Sometimes you see a beautiful theorem A that you love to talk about. Then another beautiful theorem B comes around, making the first one meaningless since B trivially implies A. Not just a mere extension of A but B had a completely different proof of something much stronger. People will forget all about A--why bother when you have B? Too bad because A was such a nice breakthrough in its time.
Let me give two examples.
In STOC 1995 Nisan and Ta-Shma showed that Symmetric logspace is closed under complement. Their proof worked quite differently from the 1988 Immerman-Szelepcsenyi nondeterministic logpsace closed under complement construction. Nisan and Ta-Shma created monotone circuits out of undirected graphs and used these monotone circuits to create sorting networks to count the number of connected components of the graph.

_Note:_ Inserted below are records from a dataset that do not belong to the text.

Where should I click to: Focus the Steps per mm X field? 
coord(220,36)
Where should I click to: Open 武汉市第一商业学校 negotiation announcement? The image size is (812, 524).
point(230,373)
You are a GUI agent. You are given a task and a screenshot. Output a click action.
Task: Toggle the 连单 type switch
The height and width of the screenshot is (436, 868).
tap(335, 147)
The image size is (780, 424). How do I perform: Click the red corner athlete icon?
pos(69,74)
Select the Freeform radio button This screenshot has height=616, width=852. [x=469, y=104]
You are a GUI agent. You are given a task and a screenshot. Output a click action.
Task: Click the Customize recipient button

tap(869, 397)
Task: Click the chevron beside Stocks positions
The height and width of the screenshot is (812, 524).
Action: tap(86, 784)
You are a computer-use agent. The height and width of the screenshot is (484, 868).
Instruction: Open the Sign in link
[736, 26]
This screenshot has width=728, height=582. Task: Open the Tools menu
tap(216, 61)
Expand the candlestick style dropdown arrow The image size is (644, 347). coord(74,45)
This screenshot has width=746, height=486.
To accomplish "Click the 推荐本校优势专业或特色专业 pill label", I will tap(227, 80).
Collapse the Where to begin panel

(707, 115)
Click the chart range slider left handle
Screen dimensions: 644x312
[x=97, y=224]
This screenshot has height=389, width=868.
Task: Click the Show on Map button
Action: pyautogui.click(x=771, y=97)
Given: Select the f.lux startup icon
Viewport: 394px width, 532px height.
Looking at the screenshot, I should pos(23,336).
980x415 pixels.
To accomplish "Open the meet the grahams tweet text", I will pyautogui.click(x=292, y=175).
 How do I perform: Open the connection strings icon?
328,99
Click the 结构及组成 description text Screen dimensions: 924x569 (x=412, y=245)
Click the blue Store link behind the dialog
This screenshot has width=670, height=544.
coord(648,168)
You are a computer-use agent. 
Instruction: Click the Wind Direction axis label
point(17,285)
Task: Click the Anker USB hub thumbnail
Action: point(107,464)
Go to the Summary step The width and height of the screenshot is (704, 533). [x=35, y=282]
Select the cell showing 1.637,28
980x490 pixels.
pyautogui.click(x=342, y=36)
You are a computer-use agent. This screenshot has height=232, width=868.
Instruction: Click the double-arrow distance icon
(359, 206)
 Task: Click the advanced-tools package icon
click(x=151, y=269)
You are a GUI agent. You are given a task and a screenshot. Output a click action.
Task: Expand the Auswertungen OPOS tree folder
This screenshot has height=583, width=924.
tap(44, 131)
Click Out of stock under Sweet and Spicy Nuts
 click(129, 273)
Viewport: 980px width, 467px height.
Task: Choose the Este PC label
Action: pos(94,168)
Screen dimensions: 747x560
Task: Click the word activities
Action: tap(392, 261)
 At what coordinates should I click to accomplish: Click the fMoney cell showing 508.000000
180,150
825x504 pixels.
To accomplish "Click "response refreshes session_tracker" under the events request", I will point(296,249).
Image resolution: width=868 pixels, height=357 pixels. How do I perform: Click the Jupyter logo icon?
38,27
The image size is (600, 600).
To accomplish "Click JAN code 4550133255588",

Ten years later Omer Reingold showed that symmetric logspace was the same as deterministic logspace making the Nisan-Ta-Shma result an trivial corollary. Reingold's proof used walks on expander graphs and the Nisan-Ta-Shma construction was lost to history.
In the late 80's we had several randomized algorithms for testing primality but they didn't usually give a proof that the number was prime. A nice result of Goldwasser and Kilian gave a way to randomly generate certified primes, primes with proofs of primeness. Adleman and Huang later showed that one can randomly find a proof of primeness for any prime.
In 2002, Agrawal, Kayal and Saxena showed Primes in P, i.e., primes no longer needed a proof of primeness. As Joe Kilian said to me at the time, "there goes my best chance at a Gödel Prize".